São muitos os lugares de Brasília que remetem ao legado de Juscelino Kubitschek, algo muito mais do que justificado já que foi em seu mandato que a capital federal saiu enfim do papel e partiu para o concreto. Talvez um desses lugares mais especiais de Brasília veio justamente após a morte do ex-presidente: o Memorial JK. Na semana passada, que marcou os 50 anos da morte de Kubitschek, o JBr mostrou um pouco da história dessa grande figura. Nessa matéria, a reportagem mostra que o legado do ex-presidente permanece, ainda, muito vivo.
O Memorial JK foi projetado por Oscar Niemeyer e inaugurado em 12 de setembro de 1981, 5 anos após a morte de Kubitschek e data em que ele completaria 79 anos de idade. Com o tempo, o local também se tornou cartão-postal de Brasília. No último domingo, muitas pessoas passaram pelo lugar para conhecer um pouco da história do fundador da capital.

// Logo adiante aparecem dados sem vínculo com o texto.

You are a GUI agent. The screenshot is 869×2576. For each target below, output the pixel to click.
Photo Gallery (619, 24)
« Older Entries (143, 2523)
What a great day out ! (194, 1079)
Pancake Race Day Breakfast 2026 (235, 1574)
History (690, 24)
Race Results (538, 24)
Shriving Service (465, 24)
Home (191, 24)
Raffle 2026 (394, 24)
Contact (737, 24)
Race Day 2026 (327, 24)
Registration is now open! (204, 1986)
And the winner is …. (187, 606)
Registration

Walter Souza, de 76 anos de idade, estava de passagem por Brasília com o filho e a esposa. A família, natural do município de Inconfidentes, em Minas Gerais, não perdeu a oportunidade e tiraram a manhã para visitar o memorial. “Olha, eu não imaginava que esse memorial e também Brasília fossem tão bonitos assim. Juscelino Kubitschek era de fato um homem visionário. Conseguir construir a capital do Brasil aqui no meio do nada na época, a gente vê que ele era insubstituível. Um homem desse no Brasil não vai existir de novo”, relatou o turista ao JBr.
O Memorial JK abriga a vasta história do JK enquanto presidente do Brasil e também político. São diversos os objetos, artefatos, documentos e fotografias que relembram a todos que passam por ali o legado do ex-presidente. Além disso, a famosa estátua de JK em uma coluna em forma de foice com quase 30 metros de altura feita por Honório Peçanha encanta os turistas e até os brasilienses que já estão acostumados com o monumento.
Dentro do museu, Giuseppi Sousa, de 49 anos de idade, e a esposa olharam bem de perto a história construída por JK. Morador da cidade de São Paulo desde 1995, Giuseppi nasceu no Distrito Federal, no Gama. No entanto, ele contou ao JBr que nunca havia tido a oportunidade de conhecer o memorial. Agora, visitando a terra natal, ele viu a oportunidade de ir até o local.
“O JK foi um presidente que marcou muito a história do Brasil. Foi uma coisa gigantesca, e estar aqui podendo ver como tudo isso [Brasília] foi construído é muito legal. A gente vê que isso aqui tudo era um descampado. E ele veio e em cinco anos praticamente construiu o que vimos hoje. É um negócio inacreditável”, disse.
“Eu acho que o memorial representa bem a história dele e da Sarah Kubitschek. O que os dois representaram para Brasília, a memória viva. Eu que nasci no Gama estava vendo como ali era praticamente uma fazenda e eu não sabia disso. É muito importante até para nós sabermos de onde nós viemos. Eu fui uma das primeiras gerações de Brasília, mas já saí daqui há mais de 30 anos. É muito gratificante conhecer a história assim”, finalizou Giuseppi.